PROBLEM DETAILS: In the data below, find the line that contains "Políticas de Devolución (238, 2522)" and the line that contains "Productos relacionados con". Copy both, plus every line between them, exactly.
=== MATERIAL SHOWN ===
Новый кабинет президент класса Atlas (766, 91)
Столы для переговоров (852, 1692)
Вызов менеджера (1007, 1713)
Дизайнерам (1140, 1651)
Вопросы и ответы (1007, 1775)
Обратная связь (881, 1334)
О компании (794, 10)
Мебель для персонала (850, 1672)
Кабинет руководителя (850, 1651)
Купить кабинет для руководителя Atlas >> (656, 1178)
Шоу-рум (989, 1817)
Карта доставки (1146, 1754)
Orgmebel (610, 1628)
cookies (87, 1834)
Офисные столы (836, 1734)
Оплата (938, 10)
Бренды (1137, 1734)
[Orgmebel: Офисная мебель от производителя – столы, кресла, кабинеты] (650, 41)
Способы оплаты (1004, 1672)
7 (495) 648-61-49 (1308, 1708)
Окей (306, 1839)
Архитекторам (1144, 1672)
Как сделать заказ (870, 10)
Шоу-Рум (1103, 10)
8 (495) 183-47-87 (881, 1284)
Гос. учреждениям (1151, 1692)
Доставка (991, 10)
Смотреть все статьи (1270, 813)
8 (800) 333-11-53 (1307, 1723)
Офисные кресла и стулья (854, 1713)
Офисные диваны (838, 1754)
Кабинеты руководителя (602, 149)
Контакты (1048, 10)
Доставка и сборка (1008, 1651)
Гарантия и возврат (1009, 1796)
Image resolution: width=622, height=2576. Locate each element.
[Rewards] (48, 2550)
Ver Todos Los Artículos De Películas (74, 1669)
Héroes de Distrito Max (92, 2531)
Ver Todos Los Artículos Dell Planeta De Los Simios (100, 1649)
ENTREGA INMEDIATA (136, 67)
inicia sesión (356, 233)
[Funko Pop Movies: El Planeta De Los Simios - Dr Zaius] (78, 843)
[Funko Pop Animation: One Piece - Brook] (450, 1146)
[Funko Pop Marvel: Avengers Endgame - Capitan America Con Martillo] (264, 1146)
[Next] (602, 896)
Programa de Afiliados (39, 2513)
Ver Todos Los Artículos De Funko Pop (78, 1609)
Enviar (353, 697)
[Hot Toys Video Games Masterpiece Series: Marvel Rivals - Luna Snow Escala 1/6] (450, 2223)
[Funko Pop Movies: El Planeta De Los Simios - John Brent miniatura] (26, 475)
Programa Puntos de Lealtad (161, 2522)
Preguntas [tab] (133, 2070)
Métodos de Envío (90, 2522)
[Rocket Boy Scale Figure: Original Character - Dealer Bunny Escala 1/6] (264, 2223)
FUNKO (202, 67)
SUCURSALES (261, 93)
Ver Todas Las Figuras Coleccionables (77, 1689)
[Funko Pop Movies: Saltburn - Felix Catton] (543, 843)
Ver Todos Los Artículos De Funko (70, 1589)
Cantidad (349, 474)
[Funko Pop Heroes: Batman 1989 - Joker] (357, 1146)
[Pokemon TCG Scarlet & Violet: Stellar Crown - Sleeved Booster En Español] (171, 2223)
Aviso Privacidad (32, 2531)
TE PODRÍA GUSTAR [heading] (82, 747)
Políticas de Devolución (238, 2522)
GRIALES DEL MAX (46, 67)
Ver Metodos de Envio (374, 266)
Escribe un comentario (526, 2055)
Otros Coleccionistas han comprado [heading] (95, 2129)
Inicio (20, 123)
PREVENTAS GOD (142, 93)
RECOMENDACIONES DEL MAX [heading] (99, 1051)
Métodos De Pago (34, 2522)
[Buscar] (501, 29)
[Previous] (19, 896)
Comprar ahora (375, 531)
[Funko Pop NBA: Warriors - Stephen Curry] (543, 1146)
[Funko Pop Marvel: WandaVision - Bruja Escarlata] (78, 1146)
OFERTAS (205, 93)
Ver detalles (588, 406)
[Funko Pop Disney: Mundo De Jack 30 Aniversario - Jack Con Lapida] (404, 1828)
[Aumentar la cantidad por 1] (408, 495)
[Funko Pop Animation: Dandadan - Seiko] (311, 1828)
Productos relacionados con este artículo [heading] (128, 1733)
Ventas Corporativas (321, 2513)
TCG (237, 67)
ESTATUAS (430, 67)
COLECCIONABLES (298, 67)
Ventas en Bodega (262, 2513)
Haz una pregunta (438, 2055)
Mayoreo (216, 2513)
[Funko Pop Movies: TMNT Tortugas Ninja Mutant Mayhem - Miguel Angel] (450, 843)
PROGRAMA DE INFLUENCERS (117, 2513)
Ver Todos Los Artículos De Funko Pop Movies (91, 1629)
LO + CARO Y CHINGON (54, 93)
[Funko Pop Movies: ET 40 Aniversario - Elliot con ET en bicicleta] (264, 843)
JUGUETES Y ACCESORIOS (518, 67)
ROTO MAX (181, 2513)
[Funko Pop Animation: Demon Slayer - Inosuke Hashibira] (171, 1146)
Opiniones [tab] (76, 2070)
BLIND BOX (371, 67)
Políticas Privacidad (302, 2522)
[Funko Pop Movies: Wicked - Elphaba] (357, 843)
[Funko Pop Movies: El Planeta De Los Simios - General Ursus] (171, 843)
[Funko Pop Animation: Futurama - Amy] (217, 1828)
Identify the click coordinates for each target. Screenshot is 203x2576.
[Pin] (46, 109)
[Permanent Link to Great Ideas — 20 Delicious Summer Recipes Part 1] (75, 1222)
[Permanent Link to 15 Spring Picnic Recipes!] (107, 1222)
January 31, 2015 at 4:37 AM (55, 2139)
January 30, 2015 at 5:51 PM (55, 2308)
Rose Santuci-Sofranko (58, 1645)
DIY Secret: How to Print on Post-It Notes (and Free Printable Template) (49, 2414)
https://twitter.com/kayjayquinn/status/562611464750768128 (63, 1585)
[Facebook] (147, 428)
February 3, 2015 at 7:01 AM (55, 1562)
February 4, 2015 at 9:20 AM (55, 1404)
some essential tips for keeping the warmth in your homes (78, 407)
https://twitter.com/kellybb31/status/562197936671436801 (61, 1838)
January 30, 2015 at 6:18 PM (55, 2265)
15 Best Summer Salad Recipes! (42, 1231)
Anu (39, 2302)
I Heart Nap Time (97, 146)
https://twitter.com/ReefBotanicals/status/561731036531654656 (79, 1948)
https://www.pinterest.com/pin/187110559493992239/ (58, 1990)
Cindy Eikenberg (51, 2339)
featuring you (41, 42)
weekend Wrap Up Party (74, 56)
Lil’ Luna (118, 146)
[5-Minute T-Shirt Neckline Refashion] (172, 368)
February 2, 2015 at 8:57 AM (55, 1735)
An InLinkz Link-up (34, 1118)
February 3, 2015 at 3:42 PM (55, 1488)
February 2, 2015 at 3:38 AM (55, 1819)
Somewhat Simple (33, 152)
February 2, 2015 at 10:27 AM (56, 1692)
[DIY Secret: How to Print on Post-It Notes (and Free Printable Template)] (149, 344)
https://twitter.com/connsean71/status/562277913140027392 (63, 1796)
===
FINISHED TASK:
Políticas de Devolución (238, 2522)
GRIALES DEL MAX (46, 67)
Ver Metodos de Envio (374, 266)
Escribe un comentario (526, 2055)
Otros Coleccionistas han comprado [heading] (95, 2129)
Inicio (20, 123)
PREVENTAS GOD (142, 93)
RECOMENDACIONES DEL MAX [heading] (99, 1051)
Métodos De Pago (34, 2522)
[Buscar] (501, 29)
[Previous] (19, 896)
Comprar ahora (375, 531)
[Funko Pop NBA: Warriors - Stephen Curry] (543, 1146)
[Funko Pop Marvel: WandaVision - Bruja Escarlata] (78, 1146)
OFERTAS (205, 93)
Ver detalles (588, 406)
[Funko Pop Disney: Mundo De Jack 30 Aniversario - Jack Con Lapida] (404, 1828)
[Aumentar la cantidad por 1] (408, 495)
[Funko Pop Animation: Dandadan - Seiko] (311, 1828)
Productos relacionados con este artículo [heading] (128, 1733)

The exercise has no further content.